Tatsächlich ist der Begriff Betreuer etwas missverständlich. Manche glauben, dass sie sich um den verwirrten Menschen kümmern oder diesen beaufsichtigen müssen. Darum geht es jedoch nicht. „Der Betreuer ist dafür verantwortlich, notwendige Entscheidungen zu treffen, und sorgt dafür, dass alles läuft“, erläutert Dietmar Kurze, Fachanwalt für Erbrecht in der Kanzlei Kärgel de Maizière & Partner in Berlin. Er kümmert sich also um all das, was der Betreute eben nicht mehr selbst regeln kann. Ist der Verwirrte beispielsweise pflegebedürftig, muss der Betreuer ihn nicht selbst pflegen. Vielmehr muss er dafür sorgen, dass der Betreute ordnungsgemäß versorgt und gepflegt wird, etwa indem er einen Pflegedienst organisiert und die entsprechenden Verträge abschließt. „Um seine Pflichten ordnungsgemäß zu erfüllen, muss der Betreuer nicht unbedingt persönlich vor Ort sein. Dies kann er vielfach auch von einem entfernten Wohnort aus erledigen“, erklärt der Jurist.

Welche Entscheidungen darf der Betreuer treffen?

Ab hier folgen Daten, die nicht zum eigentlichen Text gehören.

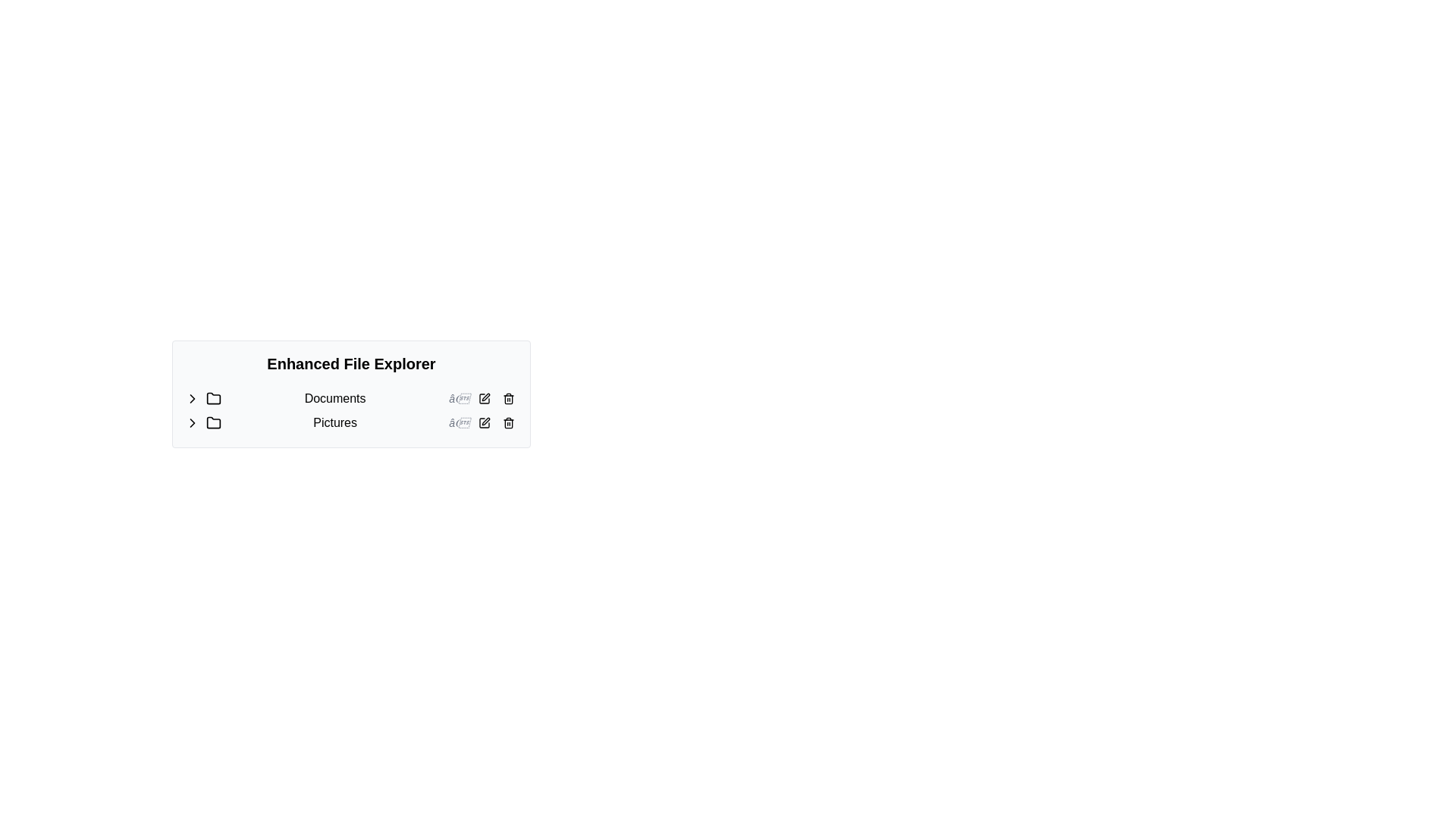 This screenshot has height=819, width=1456. What do you see at coordinates (486, 421) in the screenshot?
I see `the pen icon, which is a modern monochromatic graphic positioned next to the 'Pictures' folder, to initiate an edit action` at bounding box center [486, 421].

Das Gericht entscheidet über die sogenannten Aufgabenkreise der Betreuung. Betreuung gibt es nur für die Lebensbereiche, die jemand nicht mehr selbstständig regeln kann. Ist jemand beispielsweise psychisch krank und kann deshalb nicht mit Geld umgehen, wird auch die Betreuung nur für finanzielle Dinge angeordnet. Dann darf der Betreuer über das Geld des Betroffenen verfügen. Der Betreute bestimmt aber weiterhin selbst, wo er wohnen oder welche medizinische Behandlung er möchte.„Welche Aufgabenkreise der Betreuer hat, steht in dem Beschluss des Gerichts, den man deshalb aufmerksam lesen sollte“, erklärt Dietmar Kurze. Wenn Privatpersonen Betreuer für ihre älteren, verwirrten Angehörigen werden, ordnet das Gericht erfahrungsgemäß aber meist eine umfassende Betreuung an. „In diesem Fall darf der Betreuer fast alles entscheiden“, so der Jurist.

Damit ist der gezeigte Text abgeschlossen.